Sass/SCSS is a CSS preprocessor that adds variables, mixins, nesting, and modules to organize large style codebases.

What is Sass/SCSS?

Sass is a CSS preprocessor that makes stylesheet authoring more programmatic. SCSS is the Sass syntax that looks closest to regular CSS, using braces and semicolons, and it is the format most often seen in current projects.

Browsers do not run Sass files directly. .scss or .sass files are compiled into normal CSS during the build process, and the browser receives the compiled output.

What Features Does it Add?

  • Variables: Keep color, spacing, and breakpoint values in one place.
  • Mixins: Turn repeated style blocks into parameterized helpers.
  • Nesting: Write selectors inside one another; overuse can make the compiled CSS harder to control.
  • Partials and modules: Split styles into files and import them in a controlled way.
  • Functions: Handle helper calculations for colors, sizes, or other values.

Business Use

Sass is used in design systems, theme infrastructure, and web applications with many components.

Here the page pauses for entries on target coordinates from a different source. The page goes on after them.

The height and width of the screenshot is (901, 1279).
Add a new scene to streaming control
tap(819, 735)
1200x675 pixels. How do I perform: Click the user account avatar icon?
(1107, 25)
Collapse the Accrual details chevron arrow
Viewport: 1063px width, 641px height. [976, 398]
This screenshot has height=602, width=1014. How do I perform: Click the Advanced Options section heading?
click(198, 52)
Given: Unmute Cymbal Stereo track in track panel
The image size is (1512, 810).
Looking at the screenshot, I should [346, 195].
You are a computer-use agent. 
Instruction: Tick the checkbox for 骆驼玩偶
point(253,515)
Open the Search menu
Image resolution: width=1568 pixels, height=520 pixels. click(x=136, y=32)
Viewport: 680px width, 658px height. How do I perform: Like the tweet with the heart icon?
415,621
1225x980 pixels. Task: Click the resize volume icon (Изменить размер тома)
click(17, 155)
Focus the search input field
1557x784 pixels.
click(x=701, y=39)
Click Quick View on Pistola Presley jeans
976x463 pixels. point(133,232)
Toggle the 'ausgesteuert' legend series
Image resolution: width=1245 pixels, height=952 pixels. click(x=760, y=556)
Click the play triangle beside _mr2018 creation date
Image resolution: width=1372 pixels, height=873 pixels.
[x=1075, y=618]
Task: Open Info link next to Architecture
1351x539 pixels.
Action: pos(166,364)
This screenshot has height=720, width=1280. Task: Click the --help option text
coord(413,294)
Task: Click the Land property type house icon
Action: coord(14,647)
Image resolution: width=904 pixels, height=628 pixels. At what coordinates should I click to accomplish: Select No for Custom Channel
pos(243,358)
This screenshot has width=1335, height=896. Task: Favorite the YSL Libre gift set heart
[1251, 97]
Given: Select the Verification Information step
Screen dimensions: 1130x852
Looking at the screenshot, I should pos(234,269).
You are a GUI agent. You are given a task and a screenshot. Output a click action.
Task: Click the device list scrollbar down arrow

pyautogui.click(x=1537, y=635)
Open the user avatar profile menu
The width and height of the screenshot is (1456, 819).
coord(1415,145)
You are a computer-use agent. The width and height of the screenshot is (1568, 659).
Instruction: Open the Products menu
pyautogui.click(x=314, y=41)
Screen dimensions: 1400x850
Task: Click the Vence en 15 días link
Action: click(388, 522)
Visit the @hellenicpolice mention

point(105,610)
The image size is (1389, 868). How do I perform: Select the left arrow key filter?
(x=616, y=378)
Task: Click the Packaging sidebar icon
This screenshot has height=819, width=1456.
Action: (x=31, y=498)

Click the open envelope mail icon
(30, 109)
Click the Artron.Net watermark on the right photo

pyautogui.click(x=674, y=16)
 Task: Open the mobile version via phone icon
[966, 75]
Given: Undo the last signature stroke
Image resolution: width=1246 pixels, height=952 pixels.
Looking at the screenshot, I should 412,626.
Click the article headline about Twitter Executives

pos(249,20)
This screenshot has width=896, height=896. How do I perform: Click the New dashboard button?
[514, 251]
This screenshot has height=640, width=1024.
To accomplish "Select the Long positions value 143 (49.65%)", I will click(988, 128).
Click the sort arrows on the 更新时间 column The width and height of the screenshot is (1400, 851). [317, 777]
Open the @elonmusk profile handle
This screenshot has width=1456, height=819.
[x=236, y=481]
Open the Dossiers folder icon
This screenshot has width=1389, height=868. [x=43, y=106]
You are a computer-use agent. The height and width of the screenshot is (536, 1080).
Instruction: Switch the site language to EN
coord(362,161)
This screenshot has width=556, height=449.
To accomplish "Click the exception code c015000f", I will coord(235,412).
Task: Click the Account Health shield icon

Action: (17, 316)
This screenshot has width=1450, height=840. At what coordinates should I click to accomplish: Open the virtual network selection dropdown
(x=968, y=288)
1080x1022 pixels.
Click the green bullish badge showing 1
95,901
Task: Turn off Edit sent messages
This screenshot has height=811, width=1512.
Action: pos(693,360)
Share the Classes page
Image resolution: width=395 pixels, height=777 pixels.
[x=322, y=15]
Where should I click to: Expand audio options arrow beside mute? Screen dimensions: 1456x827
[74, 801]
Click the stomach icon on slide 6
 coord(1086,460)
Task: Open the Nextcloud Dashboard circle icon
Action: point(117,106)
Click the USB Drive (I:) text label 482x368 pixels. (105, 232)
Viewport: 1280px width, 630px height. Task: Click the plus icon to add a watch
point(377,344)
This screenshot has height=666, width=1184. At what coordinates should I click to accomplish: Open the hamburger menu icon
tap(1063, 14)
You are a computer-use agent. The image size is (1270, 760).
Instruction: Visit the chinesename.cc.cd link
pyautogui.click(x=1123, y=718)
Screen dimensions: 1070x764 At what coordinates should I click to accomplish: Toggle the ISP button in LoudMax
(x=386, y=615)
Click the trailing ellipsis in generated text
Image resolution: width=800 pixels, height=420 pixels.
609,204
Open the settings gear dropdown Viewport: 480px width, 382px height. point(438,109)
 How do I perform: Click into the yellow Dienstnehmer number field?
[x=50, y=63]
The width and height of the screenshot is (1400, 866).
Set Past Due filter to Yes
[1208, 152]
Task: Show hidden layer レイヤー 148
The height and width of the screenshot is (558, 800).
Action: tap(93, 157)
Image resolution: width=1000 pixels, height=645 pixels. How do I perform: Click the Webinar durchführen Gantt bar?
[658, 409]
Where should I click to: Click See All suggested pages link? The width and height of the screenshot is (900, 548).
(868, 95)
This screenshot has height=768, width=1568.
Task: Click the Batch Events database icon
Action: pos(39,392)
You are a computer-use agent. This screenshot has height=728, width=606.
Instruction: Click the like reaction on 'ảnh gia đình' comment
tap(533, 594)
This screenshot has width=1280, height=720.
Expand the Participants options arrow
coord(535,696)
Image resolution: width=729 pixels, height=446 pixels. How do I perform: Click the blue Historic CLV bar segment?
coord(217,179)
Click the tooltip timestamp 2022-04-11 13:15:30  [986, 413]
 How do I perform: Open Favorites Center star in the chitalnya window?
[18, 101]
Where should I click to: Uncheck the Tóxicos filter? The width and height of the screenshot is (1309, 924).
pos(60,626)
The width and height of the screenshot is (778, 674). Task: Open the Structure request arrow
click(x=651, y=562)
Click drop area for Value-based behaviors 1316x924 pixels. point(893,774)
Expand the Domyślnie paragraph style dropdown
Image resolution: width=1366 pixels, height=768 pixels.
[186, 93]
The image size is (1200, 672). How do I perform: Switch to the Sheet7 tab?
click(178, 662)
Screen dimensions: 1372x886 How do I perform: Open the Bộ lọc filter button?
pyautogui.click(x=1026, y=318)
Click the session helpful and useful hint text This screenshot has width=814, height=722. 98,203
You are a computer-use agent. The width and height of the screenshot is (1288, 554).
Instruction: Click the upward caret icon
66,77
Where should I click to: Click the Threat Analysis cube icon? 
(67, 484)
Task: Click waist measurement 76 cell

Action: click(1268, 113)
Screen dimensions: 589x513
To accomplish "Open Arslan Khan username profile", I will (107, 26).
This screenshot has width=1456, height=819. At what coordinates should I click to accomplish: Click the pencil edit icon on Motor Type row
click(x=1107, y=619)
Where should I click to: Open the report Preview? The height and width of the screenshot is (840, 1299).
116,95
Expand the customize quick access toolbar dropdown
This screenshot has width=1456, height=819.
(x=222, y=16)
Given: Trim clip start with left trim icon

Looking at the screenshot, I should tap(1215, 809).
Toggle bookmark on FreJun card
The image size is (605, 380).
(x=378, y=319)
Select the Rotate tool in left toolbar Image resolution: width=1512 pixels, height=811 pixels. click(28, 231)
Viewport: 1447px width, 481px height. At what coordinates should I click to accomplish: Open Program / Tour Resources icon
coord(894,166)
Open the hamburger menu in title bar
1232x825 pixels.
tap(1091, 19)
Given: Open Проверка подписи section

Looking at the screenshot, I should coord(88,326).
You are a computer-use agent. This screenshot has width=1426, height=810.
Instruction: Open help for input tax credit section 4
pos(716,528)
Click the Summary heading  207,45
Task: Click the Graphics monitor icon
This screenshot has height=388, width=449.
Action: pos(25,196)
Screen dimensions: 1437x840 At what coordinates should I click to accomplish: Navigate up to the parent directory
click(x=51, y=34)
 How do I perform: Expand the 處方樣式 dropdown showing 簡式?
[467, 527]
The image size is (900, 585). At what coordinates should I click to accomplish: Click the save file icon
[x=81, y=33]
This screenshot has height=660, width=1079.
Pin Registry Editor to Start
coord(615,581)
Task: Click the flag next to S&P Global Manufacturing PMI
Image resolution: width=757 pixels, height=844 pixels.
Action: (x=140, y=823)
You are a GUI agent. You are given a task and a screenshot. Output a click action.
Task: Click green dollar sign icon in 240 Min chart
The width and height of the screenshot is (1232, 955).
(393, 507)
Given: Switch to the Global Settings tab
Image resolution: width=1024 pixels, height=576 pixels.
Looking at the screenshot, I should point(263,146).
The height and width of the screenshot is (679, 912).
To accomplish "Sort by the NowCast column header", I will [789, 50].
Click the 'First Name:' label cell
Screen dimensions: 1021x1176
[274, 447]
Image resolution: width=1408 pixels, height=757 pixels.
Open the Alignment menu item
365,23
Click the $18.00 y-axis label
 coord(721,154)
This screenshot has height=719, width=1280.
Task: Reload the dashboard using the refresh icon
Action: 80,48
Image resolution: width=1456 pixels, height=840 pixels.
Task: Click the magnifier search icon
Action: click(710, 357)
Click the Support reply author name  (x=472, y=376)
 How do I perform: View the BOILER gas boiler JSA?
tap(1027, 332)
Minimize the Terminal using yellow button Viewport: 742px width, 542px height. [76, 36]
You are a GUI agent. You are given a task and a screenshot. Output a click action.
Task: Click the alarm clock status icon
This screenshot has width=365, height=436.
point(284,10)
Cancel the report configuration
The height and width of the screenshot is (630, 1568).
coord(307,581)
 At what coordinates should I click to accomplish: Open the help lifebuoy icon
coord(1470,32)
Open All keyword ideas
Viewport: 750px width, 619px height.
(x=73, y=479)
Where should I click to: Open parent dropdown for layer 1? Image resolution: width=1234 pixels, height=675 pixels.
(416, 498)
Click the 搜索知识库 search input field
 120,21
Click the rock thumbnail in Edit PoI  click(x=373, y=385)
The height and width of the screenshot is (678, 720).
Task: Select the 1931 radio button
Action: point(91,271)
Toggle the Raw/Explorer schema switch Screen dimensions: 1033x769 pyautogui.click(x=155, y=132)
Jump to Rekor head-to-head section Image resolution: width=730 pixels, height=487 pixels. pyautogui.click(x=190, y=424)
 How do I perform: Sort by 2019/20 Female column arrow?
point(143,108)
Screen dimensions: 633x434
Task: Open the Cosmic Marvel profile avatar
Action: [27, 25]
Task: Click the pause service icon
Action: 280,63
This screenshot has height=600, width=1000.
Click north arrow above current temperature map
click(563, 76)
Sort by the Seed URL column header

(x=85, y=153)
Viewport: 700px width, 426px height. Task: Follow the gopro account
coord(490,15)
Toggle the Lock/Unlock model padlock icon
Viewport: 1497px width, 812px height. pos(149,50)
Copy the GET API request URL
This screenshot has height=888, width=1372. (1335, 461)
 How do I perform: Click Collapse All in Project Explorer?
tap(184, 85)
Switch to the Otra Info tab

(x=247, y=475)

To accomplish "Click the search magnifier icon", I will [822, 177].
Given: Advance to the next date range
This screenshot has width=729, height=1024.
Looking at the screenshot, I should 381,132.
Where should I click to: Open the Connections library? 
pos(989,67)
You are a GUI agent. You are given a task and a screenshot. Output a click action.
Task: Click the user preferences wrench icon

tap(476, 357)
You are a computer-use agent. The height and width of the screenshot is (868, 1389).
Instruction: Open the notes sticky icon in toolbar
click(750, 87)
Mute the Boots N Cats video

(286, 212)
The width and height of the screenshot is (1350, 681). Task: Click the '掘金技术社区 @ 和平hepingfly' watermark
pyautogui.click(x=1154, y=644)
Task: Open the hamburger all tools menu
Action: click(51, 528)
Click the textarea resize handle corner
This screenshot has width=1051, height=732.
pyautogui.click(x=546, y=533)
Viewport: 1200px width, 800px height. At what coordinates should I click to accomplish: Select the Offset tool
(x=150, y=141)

It becomes useful when brand colors, spacing rules, and component variants appear across many pages and need consistent maintenance.

Modern CSS variables, @layer, :is(), and container queries have reduced the need for Sass in some projects. Teams using Tailwind CSS may choose a different styling model. Still, Sass remains common for organizing existing SCSS codebases and large theme files.